Director – Patrick Brice
Cast – Patrick Brice, Mark Duplass
Release Year – 2015
Reviewed by John of the Dead
I will admit that Mark Duplass is the reason I watched this film. Found footage flicks are a dime a dozen these days and nearly the entire dozen are garbage. However, I gave this one a chance because I was curious to see if Duplass could make up for the 2012 flick Black Rock, which is an absolutely terrible film written by him. Alongside first-timer Patrick Brice, the duo managed to not only succeed at the found-footage sub-genre, but they delivered a hell of a film – a creepy one at that.
Strapped for cash, Aaron answers a Craigslist ad for a one-day job as a videographer for a terminally ill man. What was supposed to be an easy gig becomes a terrifying ordeal when he finds his client has not been honest with him.
Mark and Patrick’s story takes off right away, with Aaron meeting his very ODD client Josef almost immediately. It is very obvious that there is something aloof about the man, but he pays Aaron up front for the next 8 hours of his time. He’ll be done and on his way home before sundown, so what is there to worry about? Josef explains that he is a terminally ill man who wants to leave a video memoir for his unborn child. Still sounds like a safe gig right? Then it gets weird – fast. Josef wants some very unconventional acts to be recorded, and right away you get the feeling that there must be an ulterior motive to the job. Sure enough, 24 minutes into the film things get weirder. The day is over. The job is complete. The rest of the film is where the tension and horror are brought to light. There are consistent revelations regarding Josef, with each one upping the ante. Aaron’s distress is growing insidiously, and the rest of the film is full of more surprises than I expected. It is hard to expand on the remaining acts without removing the story’s mystique. Just know that the remainder of the film will be worth your while.

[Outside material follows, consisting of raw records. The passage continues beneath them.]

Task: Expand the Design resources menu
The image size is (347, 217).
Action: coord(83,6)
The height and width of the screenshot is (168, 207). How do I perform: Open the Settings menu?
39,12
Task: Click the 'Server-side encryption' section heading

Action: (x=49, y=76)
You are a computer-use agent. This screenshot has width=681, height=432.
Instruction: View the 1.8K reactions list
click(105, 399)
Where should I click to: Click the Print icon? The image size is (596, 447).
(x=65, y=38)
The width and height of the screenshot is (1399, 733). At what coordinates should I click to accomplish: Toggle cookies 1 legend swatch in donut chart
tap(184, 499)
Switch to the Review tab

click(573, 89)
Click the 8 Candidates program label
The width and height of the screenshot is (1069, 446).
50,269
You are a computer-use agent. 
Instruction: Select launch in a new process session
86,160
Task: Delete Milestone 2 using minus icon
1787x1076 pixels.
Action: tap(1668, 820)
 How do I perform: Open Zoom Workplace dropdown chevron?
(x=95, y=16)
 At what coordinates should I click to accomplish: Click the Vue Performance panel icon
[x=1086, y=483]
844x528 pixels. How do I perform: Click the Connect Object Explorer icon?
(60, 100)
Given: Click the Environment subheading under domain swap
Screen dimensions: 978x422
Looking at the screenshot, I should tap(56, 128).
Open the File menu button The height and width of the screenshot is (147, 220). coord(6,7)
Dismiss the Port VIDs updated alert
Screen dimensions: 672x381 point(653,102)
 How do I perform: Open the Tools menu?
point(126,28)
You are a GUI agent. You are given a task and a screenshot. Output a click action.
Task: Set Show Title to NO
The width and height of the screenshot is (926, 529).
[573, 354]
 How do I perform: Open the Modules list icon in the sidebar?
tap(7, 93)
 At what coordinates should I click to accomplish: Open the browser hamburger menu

Patrick Brice does a damn good job in his first directing effort. The scenes are well-shot and he creates tension with ease. I will say, though, that the acting performances had everything to do with this. Mark Duplass is tremendous as Josef. We watch as his character increasingly loses his filter and becomes the person he has always been behind the mask. I have seen him accused of self-indulgence, and I cannot say that I would argue against it. What I will say is that he succeeded at what he intended to do. He creeps you out. So the tension is there, but is it scary? No wouldn’t say that. It’s a creepy film, as the title suggests. The few “scares” that do occur are self-aware jump scares that are simply Josef toying with Aaron. I cannot see a genre vet scaring from this flick, but I can see them appreciating something good from the found-footage sub-genre.
Overall, Creep is a fresh effort that should please those looking for something different in the often-convoluted found-footage scene. It’s not as heavy on the scares as I would have liked, but it definitely has the tension and “creep”-factor to suffice.